### 課題 A:
抜粋によると、個人が株式を売却した場合、譲渡益にはどの程度の税率が適用されますか。

### 抜粋:

▼▼▼

M&A(企業の合併・買収)を検討する際に避けて通れないのが「税金」の問題です。株式譲渡、事業譲渡、合併など、取引の形によって課税される内容や金額は大きく異なります。
また、同じ取引でも「買い手」と「売り手」では負担する税金が違うため、事前の理解と対策が欠かせません。
そこで今回は、M&Aにかかる税金の種類と買い手と売り手の違いも詳しく解説します。
M&Aでかかる税金の種類とは?
M&Aでは、取引の形態によって課税される税金の種類が異なります。主に「株式譲渡」「事業譲渡」「合併・会社分割などの組織再編」の3つがあり、それぞれで税務上の扱いが大きく変わります。
税金 | 税率 | |
株式譲渡 | 法人税 | 29.74% |
事業譲渡 | 法人税・消費税 など | 29.74% 10% |
また、買い手と売り手の立場によって課税される対象や税率にも差があるため、事前にどのような税負担が発生するのかを理解しておくことが重要です。M&Aの成否は税務戦略に左右されることも多いため、各取引類型における課税ポイントを把握しておきましょう。
株式譲渡にかかる税金(M&Aでの売買時)
ここからは、株式譲渡にかかる税金を買い手と売り手に分けて解説して行きます。
買い手側
株式譲渡型M&Aにおいて、買い手側が負担する税金は基本的に限定的です。原則として、取得した株式に対して消費税や登録免許税は課されません。
ただし、株式取得にかかる費用(例えば仲介手数料やデューデリ費用)は経費として処理できるかを判断する必要があります。
また、のれん(営業権)に該当する価値がある場合には、会計・税務上の処理が発生する点にも注意が必要です。買収後の税務リスクを把握し、適切なスキームを設計することが求められます。
売り手側
売り手側には、株式を売却することによって「譲渡所得税」が発生します。個人であれば、譲渡益に対して約20%(所得税+住民税)の税率が適用されます。
法人が売却する場合は、法人税の課税対象となり、実効税率はおよそ30%前後となるケースもあります。
保有期間や売却価格によっては大きな税負担になるため、節税対策としての持株会社設立や事前の評価見直しが有効です。M&A前の段階でしっかりと税務面の検討を行いましょう。
事業譲渡にかかる税金(M&Aでの一部売却)
ここからは、事業譲渡にかかる税金を買い手と売り手に分けて解説して行きます。
買い手側
事業譲渡においては、資産や負債、契約などを個別に引き継ぐため、それぞれに課税関係が発生します。
たとえば、土地や建物を取得する場合は不動産取得税、機械設備や車両には消費税がかかります。
また、対象事業に営業権(のれん)を付けてM&Aをした場合は、営業権価格が5年間で均等償却し、法人税の算定上損金に算入できます。全体の取引構造を見ながら、税負担のバランスを考えるべきです。

▲▲▲

### 演習用データ:
▼▼▼

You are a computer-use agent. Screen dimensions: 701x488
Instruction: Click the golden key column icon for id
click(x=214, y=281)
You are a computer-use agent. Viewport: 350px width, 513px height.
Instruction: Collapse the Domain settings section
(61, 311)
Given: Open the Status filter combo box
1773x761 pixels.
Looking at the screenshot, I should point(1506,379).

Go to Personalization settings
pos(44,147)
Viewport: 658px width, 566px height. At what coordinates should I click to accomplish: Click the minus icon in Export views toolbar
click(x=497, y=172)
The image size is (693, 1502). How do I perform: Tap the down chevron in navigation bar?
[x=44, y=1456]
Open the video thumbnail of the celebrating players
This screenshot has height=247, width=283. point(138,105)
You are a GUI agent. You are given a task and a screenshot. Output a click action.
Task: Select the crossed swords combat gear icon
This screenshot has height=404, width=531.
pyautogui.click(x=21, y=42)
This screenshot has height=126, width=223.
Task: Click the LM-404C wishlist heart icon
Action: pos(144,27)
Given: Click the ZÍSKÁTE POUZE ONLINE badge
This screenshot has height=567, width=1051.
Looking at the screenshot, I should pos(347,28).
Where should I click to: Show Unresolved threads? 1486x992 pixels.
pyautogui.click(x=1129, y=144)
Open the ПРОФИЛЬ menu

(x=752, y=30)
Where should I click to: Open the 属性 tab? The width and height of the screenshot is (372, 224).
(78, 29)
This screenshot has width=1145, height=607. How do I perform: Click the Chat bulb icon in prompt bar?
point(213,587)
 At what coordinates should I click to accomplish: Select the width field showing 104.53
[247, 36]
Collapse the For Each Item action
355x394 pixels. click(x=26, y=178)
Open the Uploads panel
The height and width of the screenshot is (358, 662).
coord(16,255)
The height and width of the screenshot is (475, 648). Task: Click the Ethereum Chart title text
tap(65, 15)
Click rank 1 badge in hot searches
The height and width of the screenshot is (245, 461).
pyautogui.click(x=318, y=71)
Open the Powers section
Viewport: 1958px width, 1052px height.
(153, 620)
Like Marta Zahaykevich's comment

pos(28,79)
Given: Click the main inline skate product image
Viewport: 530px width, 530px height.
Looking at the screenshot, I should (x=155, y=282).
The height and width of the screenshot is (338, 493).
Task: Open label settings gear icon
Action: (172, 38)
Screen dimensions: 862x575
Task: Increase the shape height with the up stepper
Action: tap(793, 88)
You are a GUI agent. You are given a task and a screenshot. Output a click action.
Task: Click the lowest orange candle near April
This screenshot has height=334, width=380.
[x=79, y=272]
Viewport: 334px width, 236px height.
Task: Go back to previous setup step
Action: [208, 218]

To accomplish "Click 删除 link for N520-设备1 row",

▲▲▲

### 課題 B:
データの行のうち、「Where should I click to: Show」を含む行から始めて「point(213,587)」を含む行までを、JSONの文字列リストとして出力してください。1行を1つの文字列とし、空行は含めないでください。

### 解答 A:
約20%(所得税+住民税)の税率が適用されます。

### 解答 B:
[
  "Where should I click to: Show Unresolved threads? 1486x992 pixels.",
  "pyautogui.click(x=1129, y=144)",
  "Open the ПРОФИЛЬ menu",
  "(x=752, y=30)",
  "Where should I click to: Open the 属性 tab? The width and height of the screenshot is (372, 224).",
  "(78, 29)",
  "This screenshot has width=1145, height=607. How do I perform: Click the Chat bulb icon in prompt bar?",
  "point(213,587)"
]